Review: MONICA, Battersea Arts Centre

Photo credit: Tom Leentjes

There are works that tell us a story, and there are works that ask us to sit inside memory, image and feeling. Monica is very much the latter, a moving piece of theatre art in which two performers explore the interconnected heritage of two women through disparate but strangely parallel experiences.

Created by artists Pablo Lilienfeld and Federico Vladimir, who are also married, the performance builds a theatrical language around memory, maternal legacy and the many selves a person leaves behind. Both their mothers were born in Argentina in the 1950s, daughters of European war refugees. Both later emigrated to Spain. Both shared a love for American folk musician Janis Ian. Both were named Monica.

What’s in a name? These two Monicas gave birth to two people who found each other later in life; these children then gave birth to a piece of theatre named Monica. From this uncanny coincidence, the evening unfolds into a reflection on inheritance, identity and the way a person gathers meaning through the eyes that remember them. Performed at Battersea Arts Centre, it was a rich and quietly affecting experience.

The subject is the subject, but also how we see the subject. One Monica, Lilienfeld’s mother, was a painter who died young at 36 from skin cancer; in the performance, we encounter her only through the surreal paintings she left behind. Federico’s mother, still present, has her own artistic legacy: she was repeatedly photographed nude by her husband over the course of their fifty-year marriage, preserving a visual timeline of a woman. These paintings and photographs become the emotional backbone of the work, asking how a woman is represented and how we come to know someone through what remains.

The layering of the two performers’ stories of their mothers gives space for our own stories to be projected into the work. Our own Monicas. Though deeply specific in anecdote, the performance opens itself generously, allowing the audience’s personal family histories, absences and inheritances to sit quietly alongside what is unfolding on stage.
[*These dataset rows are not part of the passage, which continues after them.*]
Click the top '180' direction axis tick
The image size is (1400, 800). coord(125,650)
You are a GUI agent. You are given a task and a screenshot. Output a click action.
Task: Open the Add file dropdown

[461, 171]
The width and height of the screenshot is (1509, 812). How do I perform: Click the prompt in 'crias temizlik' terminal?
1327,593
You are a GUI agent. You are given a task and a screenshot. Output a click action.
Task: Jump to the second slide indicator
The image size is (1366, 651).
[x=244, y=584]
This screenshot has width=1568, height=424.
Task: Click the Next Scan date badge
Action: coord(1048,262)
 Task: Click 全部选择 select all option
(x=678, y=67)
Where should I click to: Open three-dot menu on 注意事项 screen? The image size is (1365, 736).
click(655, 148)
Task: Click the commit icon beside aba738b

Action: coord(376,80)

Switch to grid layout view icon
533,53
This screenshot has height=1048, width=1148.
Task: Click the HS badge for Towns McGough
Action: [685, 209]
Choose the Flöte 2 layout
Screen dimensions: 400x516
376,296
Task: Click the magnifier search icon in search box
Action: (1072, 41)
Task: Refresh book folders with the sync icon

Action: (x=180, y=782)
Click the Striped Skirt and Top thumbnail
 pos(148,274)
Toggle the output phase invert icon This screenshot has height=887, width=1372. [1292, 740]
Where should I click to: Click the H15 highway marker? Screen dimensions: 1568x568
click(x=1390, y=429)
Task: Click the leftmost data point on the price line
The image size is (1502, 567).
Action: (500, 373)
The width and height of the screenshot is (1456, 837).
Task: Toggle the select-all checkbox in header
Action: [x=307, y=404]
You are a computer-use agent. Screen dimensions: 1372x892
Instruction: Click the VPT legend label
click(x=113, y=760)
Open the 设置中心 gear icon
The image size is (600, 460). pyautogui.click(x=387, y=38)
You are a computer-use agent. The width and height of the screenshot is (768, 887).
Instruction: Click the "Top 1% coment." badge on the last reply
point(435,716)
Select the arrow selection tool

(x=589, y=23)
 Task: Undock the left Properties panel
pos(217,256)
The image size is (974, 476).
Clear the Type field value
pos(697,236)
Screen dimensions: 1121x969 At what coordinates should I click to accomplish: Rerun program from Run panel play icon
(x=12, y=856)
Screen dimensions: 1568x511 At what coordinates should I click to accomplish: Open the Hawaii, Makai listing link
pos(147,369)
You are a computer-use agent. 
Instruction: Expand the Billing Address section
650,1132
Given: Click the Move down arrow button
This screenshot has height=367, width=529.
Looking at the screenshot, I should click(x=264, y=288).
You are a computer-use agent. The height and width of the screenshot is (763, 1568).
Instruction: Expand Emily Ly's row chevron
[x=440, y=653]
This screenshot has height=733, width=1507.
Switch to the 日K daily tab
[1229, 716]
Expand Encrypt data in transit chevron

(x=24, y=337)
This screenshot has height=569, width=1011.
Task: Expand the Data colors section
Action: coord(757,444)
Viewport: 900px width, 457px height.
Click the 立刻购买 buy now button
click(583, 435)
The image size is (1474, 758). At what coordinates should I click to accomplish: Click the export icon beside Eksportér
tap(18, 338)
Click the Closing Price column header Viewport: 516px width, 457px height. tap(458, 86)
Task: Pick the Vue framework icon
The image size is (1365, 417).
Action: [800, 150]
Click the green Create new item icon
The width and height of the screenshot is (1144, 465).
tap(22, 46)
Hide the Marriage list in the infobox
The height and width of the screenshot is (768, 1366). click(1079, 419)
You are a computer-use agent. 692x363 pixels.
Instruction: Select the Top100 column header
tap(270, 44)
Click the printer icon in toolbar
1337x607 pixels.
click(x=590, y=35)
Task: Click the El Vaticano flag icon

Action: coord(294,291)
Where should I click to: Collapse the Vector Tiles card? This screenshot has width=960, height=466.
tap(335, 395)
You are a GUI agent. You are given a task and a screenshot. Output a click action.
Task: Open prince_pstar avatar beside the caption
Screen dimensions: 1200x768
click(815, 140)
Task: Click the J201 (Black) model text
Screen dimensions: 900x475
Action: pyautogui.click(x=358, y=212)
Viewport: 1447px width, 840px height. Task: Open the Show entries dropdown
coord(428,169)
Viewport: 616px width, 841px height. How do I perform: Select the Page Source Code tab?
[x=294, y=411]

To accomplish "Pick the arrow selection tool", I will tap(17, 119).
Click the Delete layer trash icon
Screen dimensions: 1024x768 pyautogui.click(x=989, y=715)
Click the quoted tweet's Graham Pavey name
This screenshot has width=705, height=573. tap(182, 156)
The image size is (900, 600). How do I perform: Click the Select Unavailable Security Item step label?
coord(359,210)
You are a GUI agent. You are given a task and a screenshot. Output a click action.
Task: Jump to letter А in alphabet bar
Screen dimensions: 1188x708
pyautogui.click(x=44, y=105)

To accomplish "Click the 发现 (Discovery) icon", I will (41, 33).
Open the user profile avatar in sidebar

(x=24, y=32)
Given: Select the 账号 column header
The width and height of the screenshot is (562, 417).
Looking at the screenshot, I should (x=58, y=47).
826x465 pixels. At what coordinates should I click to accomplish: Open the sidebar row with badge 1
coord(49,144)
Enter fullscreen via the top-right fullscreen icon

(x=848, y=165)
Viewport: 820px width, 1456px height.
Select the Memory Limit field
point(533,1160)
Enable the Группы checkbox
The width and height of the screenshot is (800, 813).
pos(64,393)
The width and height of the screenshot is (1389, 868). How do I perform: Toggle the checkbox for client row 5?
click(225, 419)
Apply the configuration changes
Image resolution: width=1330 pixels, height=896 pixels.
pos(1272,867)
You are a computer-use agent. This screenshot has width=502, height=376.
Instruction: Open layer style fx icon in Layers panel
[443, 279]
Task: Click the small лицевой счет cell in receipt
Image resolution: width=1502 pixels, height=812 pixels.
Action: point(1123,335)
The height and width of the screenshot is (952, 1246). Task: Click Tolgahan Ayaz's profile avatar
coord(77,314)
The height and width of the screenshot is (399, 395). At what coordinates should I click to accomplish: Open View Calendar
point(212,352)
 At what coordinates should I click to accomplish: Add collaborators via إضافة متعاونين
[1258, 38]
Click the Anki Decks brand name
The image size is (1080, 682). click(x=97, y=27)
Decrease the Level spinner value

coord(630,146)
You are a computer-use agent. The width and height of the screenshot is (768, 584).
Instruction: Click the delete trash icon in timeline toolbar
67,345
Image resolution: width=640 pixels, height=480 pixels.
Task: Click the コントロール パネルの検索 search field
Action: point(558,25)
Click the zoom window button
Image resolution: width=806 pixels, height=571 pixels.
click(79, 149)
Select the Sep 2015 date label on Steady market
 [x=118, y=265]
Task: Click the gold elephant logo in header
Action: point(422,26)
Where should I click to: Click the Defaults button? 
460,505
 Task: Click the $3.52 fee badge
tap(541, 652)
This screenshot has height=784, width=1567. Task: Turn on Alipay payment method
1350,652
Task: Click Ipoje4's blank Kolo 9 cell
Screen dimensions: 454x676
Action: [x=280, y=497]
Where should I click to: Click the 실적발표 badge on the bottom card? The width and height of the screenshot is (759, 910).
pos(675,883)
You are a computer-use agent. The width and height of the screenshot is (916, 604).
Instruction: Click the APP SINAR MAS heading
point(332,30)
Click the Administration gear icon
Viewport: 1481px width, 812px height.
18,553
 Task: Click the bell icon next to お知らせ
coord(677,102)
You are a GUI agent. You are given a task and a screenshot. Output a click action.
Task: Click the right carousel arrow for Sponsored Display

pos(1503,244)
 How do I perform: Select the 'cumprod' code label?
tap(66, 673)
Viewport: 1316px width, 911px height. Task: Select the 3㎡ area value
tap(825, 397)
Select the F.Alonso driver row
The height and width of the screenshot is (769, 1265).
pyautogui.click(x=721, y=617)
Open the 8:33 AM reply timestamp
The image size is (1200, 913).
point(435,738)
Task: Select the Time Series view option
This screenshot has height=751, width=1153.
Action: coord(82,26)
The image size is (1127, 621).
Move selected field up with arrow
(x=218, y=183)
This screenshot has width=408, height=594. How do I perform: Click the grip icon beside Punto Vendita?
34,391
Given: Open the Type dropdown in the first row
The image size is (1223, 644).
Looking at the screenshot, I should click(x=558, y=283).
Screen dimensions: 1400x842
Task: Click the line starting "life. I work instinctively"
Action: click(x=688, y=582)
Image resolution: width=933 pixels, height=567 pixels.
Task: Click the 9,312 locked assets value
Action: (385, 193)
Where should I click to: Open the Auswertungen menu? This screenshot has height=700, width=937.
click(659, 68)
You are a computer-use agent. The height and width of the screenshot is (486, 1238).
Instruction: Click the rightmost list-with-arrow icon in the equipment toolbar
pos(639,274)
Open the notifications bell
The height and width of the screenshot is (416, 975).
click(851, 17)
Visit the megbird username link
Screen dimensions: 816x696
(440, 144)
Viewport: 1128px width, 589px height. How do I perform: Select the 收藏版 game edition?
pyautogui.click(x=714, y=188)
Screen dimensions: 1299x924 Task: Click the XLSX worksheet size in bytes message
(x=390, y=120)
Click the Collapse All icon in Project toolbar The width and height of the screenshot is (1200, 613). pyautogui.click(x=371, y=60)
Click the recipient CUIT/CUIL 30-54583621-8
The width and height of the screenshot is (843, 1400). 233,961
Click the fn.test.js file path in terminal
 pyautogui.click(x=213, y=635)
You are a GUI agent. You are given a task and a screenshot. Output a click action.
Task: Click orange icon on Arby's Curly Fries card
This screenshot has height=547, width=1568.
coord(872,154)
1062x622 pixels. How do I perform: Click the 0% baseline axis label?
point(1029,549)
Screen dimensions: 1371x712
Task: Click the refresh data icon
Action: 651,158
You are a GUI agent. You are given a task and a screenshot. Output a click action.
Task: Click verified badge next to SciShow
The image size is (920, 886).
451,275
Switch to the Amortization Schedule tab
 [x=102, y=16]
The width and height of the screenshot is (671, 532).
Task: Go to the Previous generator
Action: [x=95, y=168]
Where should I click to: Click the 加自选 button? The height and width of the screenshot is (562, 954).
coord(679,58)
An interdisciplinary approach incorporating video, music, verbatim, sound, dance and live performance is used to express this inheritance. Despite the number of elements at play, it remains inviting, placing the audience in a receiving space that feels accessible and caring rather than provocative for the sake of it. Nudity and intimacy feature substantially, but always poetically and playfully.

Video plays a large part in this language. The performers interact with projected paintings and photographs of their mothers, these visual archives cleverly becoming a catalyst for choreography and play. At points, in a short film, they are joined by children related to them in similar costuming, creating a playful continuity between generations. There is a strong sense of play and innocence embedded into the identities of the Monicas through this.

There is also a European cabaret quality running through the evening. One surreal highlight arrives in the character of a grandmother styled inside a pink cardboard-box construction, clownish and heightened yet familiar, part drawn from Lilienfeld’s mother’s paintings, part from an old European grandmother caricature. A play within a play, she MCs on screen before making an appearance live on stage. It gestures toward an older theatrical tradition of wartime avant-garde cabaret while never detaching from the emotional core of the work. It is camp and affecting.

The recurring nude photographs of Federico’s mother are striking not because of their eroticism, but because of their intimacy. They feel self-assured rather than exhibited. Likewise, Monica Lilienfeld’s surreal paintings, often made after the children had gone to sleep, become another private record of a woman. Both mothers are constantly interpreted through visual record yet, refuse to be reduced by it.

There is a great deal contained within the evening and, at times, the themes repeat enough that the mind briefly trails away. Yet a simple enough structure holds the abstraction together, preventing the piece from ever losing its audience.

Most importantly, the emotional connection Lilienfeld and Vladimir have to their material is unmistakable, yet never indulgent. Their handling of a deeply personal archive remains generous rather than self-serving. The wider creative team support this with equal care. Music, created by Pablo and Fede in collaboration with Sophie Taylor, Janet Novas, Cris Blanco, Adriana Reyes, Anaël Snoek and Bunny Cadag, is beautiful and evocative, while movement advice from Mario Barrantes keeps the evening physically alive and emotionally connected.

Monica is never patronising in its treatment of women, nor niche in its queerness. The homage to both mothers is rich with sadness, humour and love, and through these two singular women, the performance opens onto something much broader about how identity survives.